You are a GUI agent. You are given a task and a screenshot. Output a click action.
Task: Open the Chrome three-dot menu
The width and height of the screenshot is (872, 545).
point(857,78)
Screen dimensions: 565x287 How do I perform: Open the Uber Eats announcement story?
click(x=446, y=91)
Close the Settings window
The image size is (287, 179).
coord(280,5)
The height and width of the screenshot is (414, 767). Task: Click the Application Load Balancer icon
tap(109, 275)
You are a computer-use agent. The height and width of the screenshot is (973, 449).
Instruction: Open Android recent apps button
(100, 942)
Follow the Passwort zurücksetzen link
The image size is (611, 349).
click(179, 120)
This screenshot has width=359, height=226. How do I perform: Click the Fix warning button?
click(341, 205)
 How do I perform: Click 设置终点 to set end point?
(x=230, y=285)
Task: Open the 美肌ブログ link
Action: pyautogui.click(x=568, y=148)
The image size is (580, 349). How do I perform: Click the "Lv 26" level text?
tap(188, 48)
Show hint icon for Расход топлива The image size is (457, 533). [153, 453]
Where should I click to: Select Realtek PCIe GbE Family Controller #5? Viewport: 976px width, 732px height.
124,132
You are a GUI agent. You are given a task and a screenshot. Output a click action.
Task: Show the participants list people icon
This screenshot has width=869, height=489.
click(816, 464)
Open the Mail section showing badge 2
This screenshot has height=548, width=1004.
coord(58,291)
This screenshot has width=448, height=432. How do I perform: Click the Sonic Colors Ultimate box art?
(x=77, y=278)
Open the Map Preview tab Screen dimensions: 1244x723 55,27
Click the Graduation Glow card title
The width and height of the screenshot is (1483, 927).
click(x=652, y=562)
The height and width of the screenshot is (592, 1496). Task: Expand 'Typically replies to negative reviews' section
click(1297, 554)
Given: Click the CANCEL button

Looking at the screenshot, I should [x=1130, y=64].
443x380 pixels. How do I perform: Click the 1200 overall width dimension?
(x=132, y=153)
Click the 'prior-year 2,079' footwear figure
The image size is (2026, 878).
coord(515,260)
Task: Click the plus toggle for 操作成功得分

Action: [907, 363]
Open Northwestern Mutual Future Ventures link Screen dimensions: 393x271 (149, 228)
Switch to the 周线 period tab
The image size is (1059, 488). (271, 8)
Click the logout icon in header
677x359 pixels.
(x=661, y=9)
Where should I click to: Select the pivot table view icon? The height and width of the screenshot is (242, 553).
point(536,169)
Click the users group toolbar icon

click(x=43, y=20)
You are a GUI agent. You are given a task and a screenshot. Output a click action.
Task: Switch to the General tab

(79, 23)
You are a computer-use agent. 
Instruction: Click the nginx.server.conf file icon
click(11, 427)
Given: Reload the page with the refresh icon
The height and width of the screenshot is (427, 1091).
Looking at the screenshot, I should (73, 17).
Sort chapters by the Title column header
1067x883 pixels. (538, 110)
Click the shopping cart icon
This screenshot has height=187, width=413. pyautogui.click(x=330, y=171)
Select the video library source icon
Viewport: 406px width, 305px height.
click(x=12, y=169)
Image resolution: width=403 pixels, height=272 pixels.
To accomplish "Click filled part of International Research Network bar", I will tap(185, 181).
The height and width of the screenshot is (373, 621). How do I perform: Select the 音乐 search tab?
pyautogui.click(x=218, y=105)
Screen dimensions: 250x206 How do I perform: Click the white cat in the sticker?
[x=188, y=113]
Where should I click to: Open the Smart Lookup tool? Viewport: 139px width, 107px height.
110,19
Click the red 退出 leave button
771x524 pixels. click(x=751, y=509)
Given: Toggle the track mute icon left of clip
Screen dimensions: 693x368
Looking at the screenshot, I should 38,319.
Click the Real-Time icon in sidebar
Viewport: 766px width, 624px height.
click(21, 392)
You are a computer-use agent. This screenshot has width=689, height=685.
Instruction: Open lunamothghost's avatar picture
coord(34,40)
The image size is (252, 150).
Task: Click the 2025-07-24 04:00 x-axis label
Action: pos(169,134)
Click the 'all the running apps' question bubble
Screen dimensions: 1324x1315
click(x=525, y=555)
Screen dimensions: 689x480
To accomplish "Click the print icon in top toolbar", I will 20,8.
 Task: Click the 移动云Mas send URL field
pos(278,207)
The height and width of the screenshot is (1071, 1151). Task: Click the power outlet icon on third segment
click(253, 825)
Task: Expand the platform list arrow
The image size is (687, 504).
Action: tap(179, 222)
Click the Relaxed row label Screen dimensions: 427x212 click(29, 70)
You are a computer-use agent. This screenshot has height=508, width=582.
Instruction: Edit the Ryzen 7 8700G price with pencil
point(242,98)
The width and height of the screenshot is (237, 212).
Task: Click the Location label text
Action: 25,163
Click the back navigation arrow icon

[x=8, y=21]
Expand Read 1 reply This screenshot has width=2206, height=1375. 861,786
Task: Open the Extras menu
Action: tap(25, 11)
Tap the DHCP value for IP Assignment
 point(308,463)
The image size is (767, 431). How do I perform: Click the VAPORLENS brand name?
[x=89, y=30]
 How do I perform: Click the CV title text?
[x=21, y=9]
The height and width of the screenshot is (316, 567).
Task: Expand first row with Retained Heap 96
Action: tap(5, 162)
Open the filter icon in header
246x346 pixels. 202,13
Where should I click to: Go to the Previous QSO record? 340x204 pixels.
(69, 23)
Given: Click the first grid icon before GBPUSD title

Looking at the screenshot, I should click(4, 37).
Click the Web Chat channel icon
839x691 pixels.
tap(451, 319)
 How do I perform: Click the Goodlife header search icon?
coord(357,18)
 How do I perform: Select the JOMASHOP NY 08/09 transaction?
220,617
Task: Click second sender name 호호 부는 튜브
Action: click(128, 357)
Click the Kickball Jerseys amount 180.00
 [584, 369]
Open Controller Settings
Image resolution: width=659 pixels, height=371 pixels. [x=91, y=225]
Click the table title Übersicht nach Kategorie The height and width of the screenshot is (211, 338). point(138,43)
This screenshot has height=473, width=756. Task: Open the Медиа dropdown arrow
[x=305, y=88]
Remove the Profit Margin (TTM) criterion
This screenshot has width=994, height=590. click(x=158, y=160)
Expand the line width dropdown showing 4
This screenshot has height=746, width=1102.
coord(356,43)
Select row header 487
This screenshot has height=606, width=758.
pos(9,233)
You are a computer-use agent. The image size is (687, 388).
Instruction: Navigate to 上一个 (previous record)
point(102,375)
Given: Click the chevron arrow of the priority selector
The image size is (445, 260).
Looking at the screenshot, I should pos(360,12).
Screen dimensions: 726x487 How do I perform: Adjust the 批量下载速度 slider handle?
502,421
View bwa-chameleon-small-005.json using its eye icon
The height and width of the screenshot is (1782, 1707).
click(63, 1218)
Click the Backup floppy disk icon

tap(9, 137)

**Task details**
Send back every record, precisely as written.

**Answer for this exercise**
You are a GUI agent. You are given a task and a screenshot. Output a click action.
Task: Open the Chrome three-dot menu
The width and height of the screenshot is (872, 545).
point(857,78)
Screen dimensions: 565x287 How do I perform: Open the Uber Eats announcement story?
click(x=446, y=91)
Close the Settings window
The image size is (287, 179).
coord(280,5)
The height and width of the screenshot is (414, 767). Task: Click the Application Load Balancer icon
tap(109, 275)
You are a computer-use agent. The height and width of the screenshot is (973, 449).
Instruction: Open Android recent apps button
(100, 942)
Follow the Passwort zurücksetzen link
The image size is (611, 349).
click(179, 120)
This screenshot has width=359, height=226. How do I perform: Click the Fix warning button?
click(341, 205)
 How do I perform: Click 设置终点 to set end point?
(x=230, y=285)
Task: Open the 美肌ブログ link
Action: pyautogui.click(x=568, y=148)
The image size is (580, 349). How do I perform: Click the "Lv 26" level text?
tap(188, 48)
Show hint icon for Расход топлива The image size is (457, 533). [153, 453]
Where should I click to: Select Realtek PCIe GbE Family Controller #5? Viewport: 976px width, 732px height.
124,132
You are a GUI agent. You are given a task and a screenshot. Output a click action.
Task: Show the participants list people icon
This screenshot has width=869, height=489.
click(816, 464)
Open the Mail section showing badge 2
This screenshot has height=548, width=1004.
coord(58,291)
This screenshot has width=448, height=432. How do I perform: Click the Sonic Colors Ultimate box art?
(x=77, y=278)
Open the Map Preview tab Screen dimensions: 1244x723 55,27
Click the Graduation Glow card title
The width and height of the screenshot is (1483, 927).
click(x=652, y=562)
The height and width of the screenshot is (592, 1496). Task: Expand 'Typically replies to negative reviews' section
click(1297, 554)
Given: Click the CANCEL button

Looking at the screenshot, I should [x=1130, y=64].
443x380 pixels. How do I perform: Click the 1200 overall width dimension?
(x=132, y=153)
Click the 'prior-year 2,079' footwear figure
The image size is (2026, 878).
coord(515,260)
Task: Click the plus toggle for 操作成功得分

Action: [907, 363]
Open Northwestern Mutual Future Ventures link Screen dimensions: 393x271 (149, 228)
Switch to the 周线 period tab
The image size is (1059, 488). (271, 8)
Click the logout icon in header
677x359 pixels.
(x=661, y=9)
Where should I click to: Select the pivot table view icon? The height and width of the screenshot is (242, 553).
point(536,169)
Click the users group toolbar icon

click(x=43, y=20)
You are a GUI agent. You are given a task and a screenshot. Output a click action.
Task: Switch to the General tab

(79, 23)
You are a computer-use agent. 
Instruction: Click the nginx.server.conf file icon
click(11, 427)
Given: Reload the page with the refresh icon
The height and width of the screenshot is (427, 1091).
Looking at the screenshot, I should (73, 17).
Sort chapters by the Title column header
1067x883 pixels. (538, 110)
Click the shopping cart icon
This screenshot has height=187, width=413. pyautogui.click(x=330, y=171)
Select the video library source icon
Viewport: 406px width, 305px height.
click(x=12, y=169)
Image resolution: width=403 pixels, height=272 pixels.
To accomplish "Click filled part of International Research Network bar", I will tap(185, 181).
The height and width of the screenshot is (373, 621). How do I perform: Select the 音乐 search tab?
pyautogui.click(x=218, y=105)
Screen dimensions: 250x206 How do I perform: Click the white cat in the sticker?
[x=188, y=113]
Where should I click to: Open the Smart Lookup tool? Viewport: 139px width, 107px height.
110,19
Click the red 退出 leave button
771x524 pixels. click(x=751, y=509)
Given: Toggle the track mute icon left of clip
Screen dimensions: 693x368
Looking at the screenshot, I should 38,319.
Click the Real-Time icon in sidebar
Viewport: 766px width, 624px height.
click(21, 392)
You are a computer-use agent. This screenshot has width=689, height=685.
Instruction: Open lunamothghost's avatar picture
coord(34,40)
The image size is (252, 150).
Task: Click the 2025-07-24 04:00 x-axis label
Action: pos(169,134)
Click the 'all the running apps' question bubble
Screen dimensions: 1324x1315
click(x=525, y=555)
Screen dimensions: 689x480
To accomplish "Click the print icon in top toolbar", I will 20,8.
 Task: Click the 移动云Mas send URL field
pos(278,207)
The height and width of the screenshot is (1071, 1151). Task: Click the power outlet icon on third segment
click(253, 825)
Task: Expand the platform list arrow
The image size is (687, 504).
Action: tap(179, 222)
Click the Relaxed row label Screen dimensions: 427x212 click(29, 70)
You are a computer-use agent. This screenshot has height=508, width=582.
Instruction: Edit the Ryzen 7 8700G price with pencil
point(242,98)
The width and height of the screenshot is (237, 212).
Task: Click the Location label text
Action: 25,163
Click the back navigation arrow icon

[x=8, y=21]
Expand Read 1 reply This screenshot has width=2206, height=1375. 861,786
Task: Open the Extras menu
Action: tap(25, 11)
Tap the DHCP value for IP Assignment
 point(308,463)
The image size is (767, 431). How do I perform: Click the VAPORLENS brand name?
[x=89, y=30]
 How do I perform: Click the CV title text?
[x=21, y=9]
The height and width of the screenshot is (316, 567).
Task: Expand first row with Retained Heap 96
Action: tap(5, 162)
Open the filter icon in header
246x346 pixels. 202,13
Where should I click to: Go to the Previous QSO record? 340x204 pixels.
(69, 23)
Given: Click the first grid icon before GBPUSD title

Looking at the screenshot, I should click(4, 37).
Click the Web Chat channel icon
839x691 pixels.
tap(451, 319)
 How do I perform: Click the Goodlife header search icon?
coord(357,18)
 How do I perform: Select the JOMASHOP NY 08/09 transaction?
220,617
Task: Click second sender name 호호 부는 튜브
Action: click(128, 357)
Click the Kickball Jerseys amount 180.00
 [584, 369]
Open Controller Settings
Image resolution: width=659 pixels, height=371 pixels. [x=91, y=225]
Click the table title Übersicht nach Kategorie The height and width of the screenshot is (211, 338). point(138,43)
This screenshot has height=473, width=756. Task: Open the Медиа dropdown arrow
[x=305, y=88]
Remove the Profit Margin (TTM) criterion
This screenshot has width=994, height=590. click(x=158, y=160)
Expand the line width dropdown showing 4
This screenshot has height=746, width=1102.
coord(356,43)
Select row header 487
This screenshot has height=606, width=758.
pos(9,233)
You are a computer-use agent. The image size is (687, 388).
Instruction: Navigate to 上一个 (previous record)
point(102,375)
Given: Click the chevron arrow of the priority selector
The image size is (445, 260).
Looking at the screenshot, I should pos(360,12).
Screen dimensions: 726x487 How do I perform: Adjust the 批量下载速度 slider handle?
502,421
View bwa-chameleon-small-005.json using its eye icon
The height and width of the screenshot is (1782, 1707).
click(63, 1218)
Click the Backup floppy disk icon

tap(9, 137)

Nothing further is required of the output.